Tardes o temprano, cualquier grupo que trabaja en
conjunto, ya sean empleados de una misma oficina, voluntarios de una organización,
sin fines de lucro, o dirigentes de un equipo de gestión, deberán desarrollar
ideas creativas para innovar. Lamentablemente, lo que suele ocurrir cuando el líder
designado pide al grupo…”denme sus mejores ideas”, la respuesta se limita a
respuestas estándares, respuestas convencionales, o miradas vacías. El líder entonces
podría pensar… ¡Ojala que los colaboradores que trabajan tan duro tuvieran también
algo de creatividad!
Te
puedo sugerir tres claves- hay muchas más seguramente- para que los grupos de
trabajo puedan dejar que el genio da la
creatividad se libere, para ello te doy tres principios.

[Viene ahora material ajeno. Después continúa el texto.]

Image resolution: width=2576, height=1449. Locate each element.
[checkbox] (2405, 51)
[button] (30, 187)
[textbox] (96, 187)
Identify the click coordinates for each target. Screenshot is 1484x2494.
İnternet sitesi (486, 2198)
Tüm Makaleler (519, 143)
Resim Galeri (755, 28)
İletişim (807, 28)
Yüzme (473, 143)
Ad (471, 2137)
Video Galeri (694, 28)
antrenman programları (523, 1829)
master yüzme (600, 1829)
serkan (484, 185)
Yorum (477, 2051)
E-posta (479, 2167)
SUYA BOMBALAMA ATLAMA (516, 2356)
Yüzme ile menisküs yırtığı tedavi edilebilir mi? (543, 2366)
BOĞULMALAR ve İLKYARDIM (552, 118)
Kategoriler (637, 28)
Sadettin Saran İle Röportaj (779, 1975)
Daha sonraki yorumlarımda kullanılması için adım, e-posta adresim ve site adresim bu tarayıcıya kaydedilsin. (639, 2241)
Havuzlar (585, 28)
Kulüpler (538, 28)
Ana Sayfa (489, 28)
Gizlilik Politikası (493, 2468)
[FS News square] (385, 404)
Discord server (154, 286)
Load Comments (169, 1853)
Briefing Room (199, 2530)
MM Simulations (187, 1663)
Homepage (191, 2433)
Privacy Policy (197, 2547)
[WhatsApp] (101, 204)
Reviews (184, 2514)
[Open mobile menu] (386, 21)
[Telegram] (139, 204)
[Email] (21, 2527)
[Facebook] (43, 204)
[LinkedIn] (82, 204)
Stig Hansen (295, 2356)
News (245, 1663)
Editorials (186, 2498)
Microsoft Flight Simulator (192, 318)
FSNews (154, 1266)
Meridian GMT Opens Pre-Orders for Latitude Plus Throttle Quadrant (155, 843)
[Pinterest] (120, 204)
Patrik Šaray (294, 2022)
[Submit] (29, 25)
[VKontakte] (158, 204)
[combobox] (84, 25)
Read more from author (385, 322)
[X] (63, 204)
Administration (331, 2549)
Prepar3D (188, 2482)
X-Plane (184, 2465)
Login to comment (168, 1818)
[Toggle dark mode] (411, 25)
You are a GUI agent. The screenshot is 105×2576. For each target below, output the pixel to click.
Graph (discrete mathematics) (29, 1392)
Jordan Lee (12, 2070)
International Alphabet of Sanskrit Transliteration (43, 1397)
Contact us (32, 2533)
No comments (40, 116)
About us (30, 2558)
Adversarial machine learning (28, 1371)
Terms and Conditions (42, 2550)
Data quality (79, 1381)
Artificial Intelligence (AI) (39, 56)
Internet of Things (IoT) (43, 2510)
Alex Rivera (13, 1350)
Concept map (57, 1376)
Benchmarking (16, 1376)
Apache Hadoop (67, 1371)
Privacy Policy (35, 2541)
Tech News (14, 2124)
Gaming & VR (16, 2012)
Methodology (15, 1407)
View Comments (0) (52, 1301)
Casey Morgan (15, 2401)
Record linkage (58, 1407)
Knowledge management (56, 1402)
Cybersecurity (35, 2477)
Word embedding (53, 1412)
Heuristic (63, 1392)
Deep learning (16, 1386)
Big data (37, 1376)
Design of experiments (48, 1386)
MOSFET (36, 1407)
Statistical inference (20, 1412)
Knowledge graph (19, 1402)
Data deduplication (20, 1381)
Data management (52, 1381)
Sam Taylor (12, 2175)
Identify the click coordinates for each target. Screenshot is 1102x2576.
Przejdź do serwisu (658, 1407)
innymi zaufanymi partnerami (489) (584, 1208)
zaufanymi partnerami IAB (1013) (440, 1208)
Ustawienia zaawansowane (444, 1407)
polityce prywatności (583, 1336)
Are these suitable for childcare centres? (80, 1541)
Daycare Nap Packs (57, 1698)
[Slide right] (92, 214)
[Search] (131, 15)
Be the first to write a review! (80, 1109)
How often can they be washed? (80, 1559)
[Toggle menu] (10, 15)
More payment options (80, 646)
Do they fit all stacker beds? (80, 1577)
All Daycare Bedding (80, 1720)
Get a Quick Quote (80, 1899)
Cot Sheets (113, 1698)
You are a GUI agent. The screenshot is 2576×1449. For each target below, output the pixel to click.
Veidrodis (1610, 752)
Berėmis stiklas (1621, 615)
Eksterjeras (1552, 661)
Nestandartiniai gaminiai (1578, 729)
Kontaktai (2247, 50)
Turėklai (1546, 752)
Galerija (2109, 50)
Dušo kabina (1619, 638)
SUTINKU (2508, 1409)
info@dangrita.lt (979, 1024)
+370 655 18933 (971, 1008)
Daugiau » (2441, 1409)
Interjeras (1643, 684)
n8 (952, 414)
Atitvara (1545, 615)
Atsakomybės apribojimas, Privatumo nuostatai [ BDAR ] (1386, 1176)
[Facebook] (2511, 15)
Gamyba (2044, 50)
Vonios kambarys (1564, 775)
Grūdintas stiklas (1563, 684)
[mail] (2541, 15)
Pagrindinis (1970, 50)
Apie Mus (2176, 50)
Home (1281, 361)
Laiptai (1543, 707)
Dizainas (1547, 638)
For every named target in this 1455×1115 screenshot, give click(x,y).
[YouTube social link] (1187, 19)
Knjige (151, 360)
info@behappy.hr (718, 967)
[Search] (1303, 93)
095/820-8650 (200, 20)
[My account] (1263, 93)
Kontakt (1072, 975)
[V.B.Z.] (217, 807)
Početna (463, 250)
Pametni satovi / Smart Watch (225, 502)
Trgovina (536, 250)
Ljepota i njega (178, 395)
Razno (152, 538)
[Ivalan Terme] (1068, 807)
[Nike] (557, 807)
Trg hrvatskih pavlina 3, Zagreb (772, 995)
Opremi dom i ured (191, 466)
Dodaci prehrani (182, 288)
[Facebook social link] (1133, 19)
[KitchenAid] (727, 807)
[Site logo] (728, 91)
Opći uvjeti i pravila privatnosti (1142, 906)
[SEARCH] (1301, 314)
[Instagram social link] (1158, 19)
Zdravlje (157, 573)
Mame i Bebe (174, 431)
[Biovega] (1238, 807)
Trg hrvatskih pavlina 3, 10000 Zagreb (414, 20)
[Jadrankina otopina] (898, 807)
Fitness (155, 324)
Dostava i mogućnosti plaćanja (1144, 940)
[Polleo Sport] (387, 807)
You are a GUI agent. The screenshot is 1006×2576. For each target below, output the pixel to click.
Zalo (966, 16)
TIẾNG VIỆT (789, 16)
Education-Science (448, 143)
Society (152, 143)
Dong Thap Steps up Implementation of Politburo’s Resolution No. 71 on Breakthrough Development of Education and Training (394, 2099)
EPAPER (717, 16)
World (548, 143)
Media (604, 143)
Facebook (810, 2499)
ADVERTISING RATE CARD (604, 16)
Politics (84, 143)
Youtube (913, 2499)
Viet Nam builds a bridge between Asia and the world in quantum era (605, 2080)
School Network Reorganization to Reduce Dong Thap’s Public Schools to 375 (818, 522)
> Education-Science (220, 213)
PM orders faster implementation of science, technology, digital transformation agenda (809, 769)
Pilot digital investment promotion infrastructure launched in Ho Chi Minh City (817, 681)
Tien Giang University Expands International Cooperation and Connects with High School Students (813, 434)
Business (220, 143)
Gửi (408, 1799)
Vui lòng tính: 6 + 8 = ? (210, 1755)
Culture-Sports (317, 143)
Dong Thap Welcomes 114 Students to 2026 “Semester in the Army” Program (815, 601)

1.- Cantidad sobre la Calidad
Los
grupos tienden a desear y esperar a que la gran idea aparezca por arte de magia
de la cabeza de alguien, y que todo el mundo corra tras ella. Rara vez funciona
de esta manera.
El
secreto para encontrar ideas creativas está en generar cantidades de ideas, incluso malas
ideas, pero a continuación luego de sus análisis, elegir una terna y
seguidamente la mejor de ellas por consenso. Esto puede sentirse ineficaz
porque es contrario de cómo se lleva a cabo la mayoría de otros trabajos
¿verdad?
Después
de todo, no se generan gran cantidad de informes de finanzas y luego se encoje
el mejor, o no se hacen un montón de diferentes partes de la maquina y luego se
selecciona la que más se ajusta, o para el caso de preparar una docena de
comidas y después decidir cuál es la que comeremos. Pero todo esto no tiene que
ver con la creatividad y la innovación.
2.- Reduce la inhibición
Si tú piensas que incrementar la “creatividad” parece una tarea
dudosa, estoy de acuerdo. Creo que no es necesario aumentar la creatividad de
la gente, más bien lo que tiene que hacerse es reducir las dificultades que se
interponen en el camino de las personas para que puedan utilizar la creatividad
que ya poseen.
La
creatividad en general comienza en ti a disminuir a medida que creces en edad.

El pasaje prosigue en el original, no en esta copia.